#### [Material do exercício]
▼

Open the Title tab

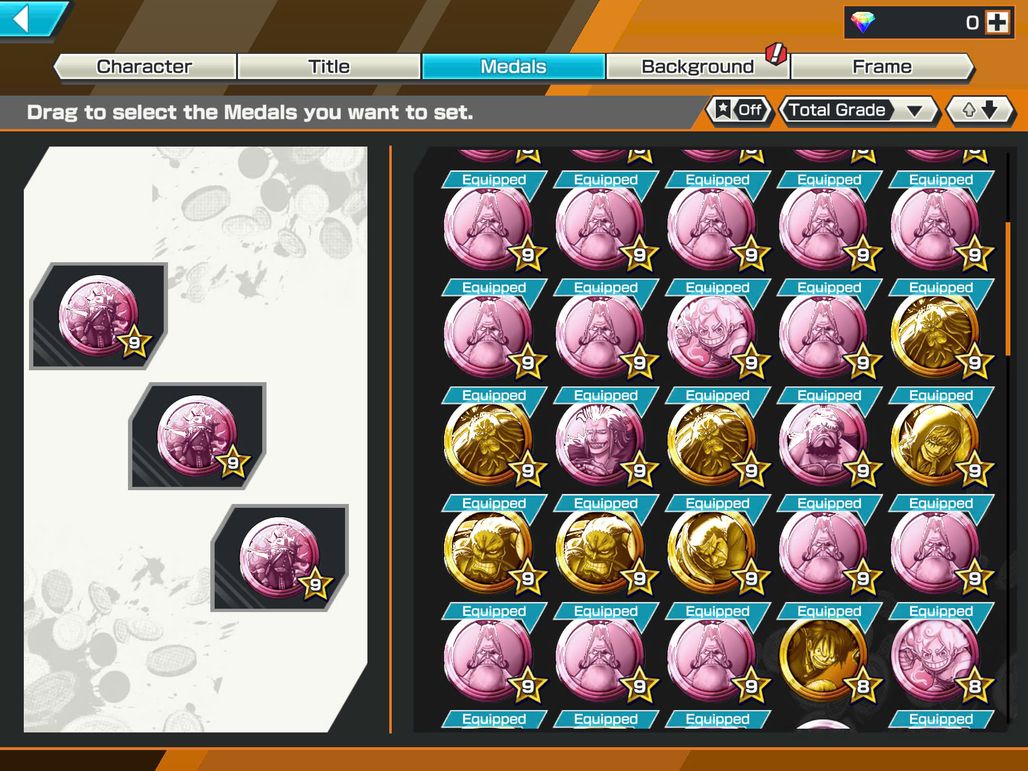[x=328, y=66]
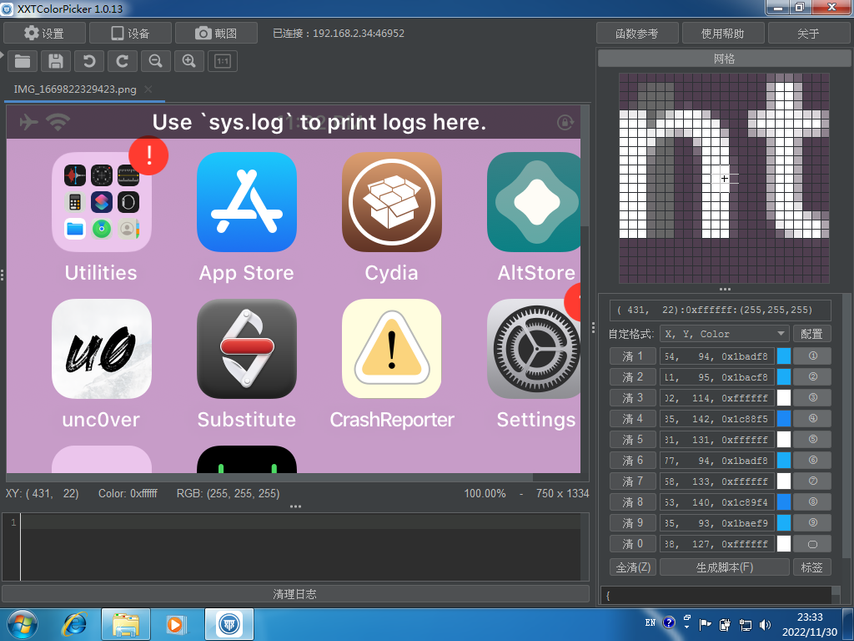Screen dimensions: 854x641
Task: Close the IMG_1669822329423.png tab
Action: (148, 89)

▲
▼

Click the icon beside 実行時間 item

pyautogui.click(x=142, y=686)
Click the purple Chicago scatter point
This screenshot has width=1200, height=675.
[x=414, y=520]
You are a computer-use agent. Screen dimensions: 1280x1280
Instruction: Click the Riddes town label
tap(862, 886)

▲

#### [Requisitos do exercício]
Nos registros, comece na linha que tem "Click the icon beside 実行時間 item" e vá até a linha que tem "tap(862, 886)", incluindo as duas. Escreva essas linhas como uma lista JSON de strings, uma por linha, sem as linhas em branco.

#### [Solução escrita]
[
  "Click the icon beside 実行時間 item",
  "pyautogui.click(x=142, y=686)",
  "Click the purple Chicago scatter point",
  "This screenshot has width=1200, height=675.",
  "[x=414, y=520]",
  "You are a computer-use agent. Screen dimensions: 1280x1280",
  "Instruction: Click the Riddes town label",
  "tap(862, 886)"
]